◆ Source passage
In an antagonistic relationship defined by an imbalance of power between two forces, the oppressor and the oppressed, who is illegitimate? Protests by students, workers and other oppressed classes can never be illegitimate. In any case, it is not the part of those enjoying the privileges of the status quo to decide how the oppressed should understand and deal with their reality.

Professor Adam Habib, the Vice Chancellor of Wits University, said in January when students were protesting for free registration: “This strike is conducted by only 30 people who are disrupting registration and learning and it is therefore illegitimate”. The same sentiment was sort of repeated by Nelson Mandela Metropolitan University (NMMU) recently when the opening of its 2nd semester was halt by a students’ and workers’ protest. NMMU released a statement stating: “Staff and students are advised not to come to North & South campuses today due to protests”.

Of course these comments cannot go unchallenged. The NMMU statement was clearly attempting to criminalize the “others” who were “not” staff and students who were protesting. It did that by asking staff and students not to come to campus because of a protest, as if those conducting the protest were not students and staff. It is the old tactic of the liberal system which alienates everything and everybody outside the class bracket it was inaugurated to serve, who are the rich, the white and the male in the main.

A protest is called by those who feel the oppressive weight of a violent system unto them and obviously if this violent system was formed to serve white rich males, then in contrast the oppressed who are attempting to re-humanise themselves with the protest will be the poor, black and unprotected students and workers. In other words, the NMMU statement was saying “the human beings called students and staff that we were designed to serve must not come to campus because there are black sub-humans who have closed gates protesting for what was not made for them”.

◆ Dataset extract
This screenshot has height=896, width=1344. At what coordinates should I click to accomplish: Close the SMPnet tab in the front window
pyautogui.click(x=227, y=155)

◆ Set problem 1
Name every trait that the piece on university protests gives for the class the liberal system was inaugurated to serve.
◆ Set problem 2
Answer from the piece on university protests, one line per question:
(a) According to Adam Habib, how many people were conducting the January strike?
(b) What were the students protesting for in January?
(c) What did the students' and workers' protest at NMMU halt?
◆ Set problem 3
Continue the piece on university protests, starting after its final sentence.

◆ Exercise answer 1
Rich, white, male

◆ Exercise answer 2
(a) Only 30 people
(b) Free registration
(c) The opening of NMMU's 2nd semester

◆ Exercise answer 3
Prof. Habib was not far from what NMMU was stating. His assertion of illegitimacy is questionable, if not a fallacy. He first plays the mathematics game of saying, because a protest is organized by 30 people, it is therefore illegitimate. Yet he is the same person who goes around saying that he was a revolutionary in his student days when he and “a few other comrades” would disrupt university classes and burn colonial buildings under apartheid. This cosmetic activism is a sentiment mentioned repeatedly by other vice chancellors, professors and archbishops who claim to have been involved in the apartheid struggle. In other words, it was legitimate, revolutionary and “an act of bravery” for them to be 5 or 12 confronting apartheid machinery but illegitimate for students in 2016 when they are now university managers.

I have always emphasized that a social movement, no matter how big or small it is, no matter whether it is successful or not, has a message that it is communicating with us and which we must pay attention to. The people participating in a protest are not stupid or causing inconvenience, as some commentators would like us to believe. Instead, people participating in a protest are intellectuals of note. They are thinking and are in pain. They articulate their oppression and agitate for their freedom. They are a group that is coming up with a theory about their condition.

If you take politics, history and context into consideration, it was suffering and a social movement that produced giants of liberation struggle like Steve Biko, Frantz Fanon, Malcolm X, Chris Hani and Robert Sobukwe, to name a few. Today that theory that oppressors tried to crush is being cited to produce PhD scholars and is a source of inspiration and political education to the youth. That can never ever be illegitimate.

Now this brings me to a question that we must ask ourselves and seek to answer quickly, which is: Between an oppressed student protesting and a vice chancellor presiding over a violent system, who is illegitimate? Or rather lets bring the question closer to home and ask: Between a poor citizen protesting for service delivery and a government official presiding over a corrupt state, who is illegitimate? Or lets put it even much more easier and ask: Between a Solomon Mahlangu hanged fighting for freedom and a PW Botha presiding over the apartheid machinery, who is illegitimate? Can the oppressed ever be illegitimate? Can we honestly say that an oppressed, poor, dehumanized, excluded, black and frustrated student is illegitimate, or are they reacting from being at the painful receiving end of polished illegitimacy?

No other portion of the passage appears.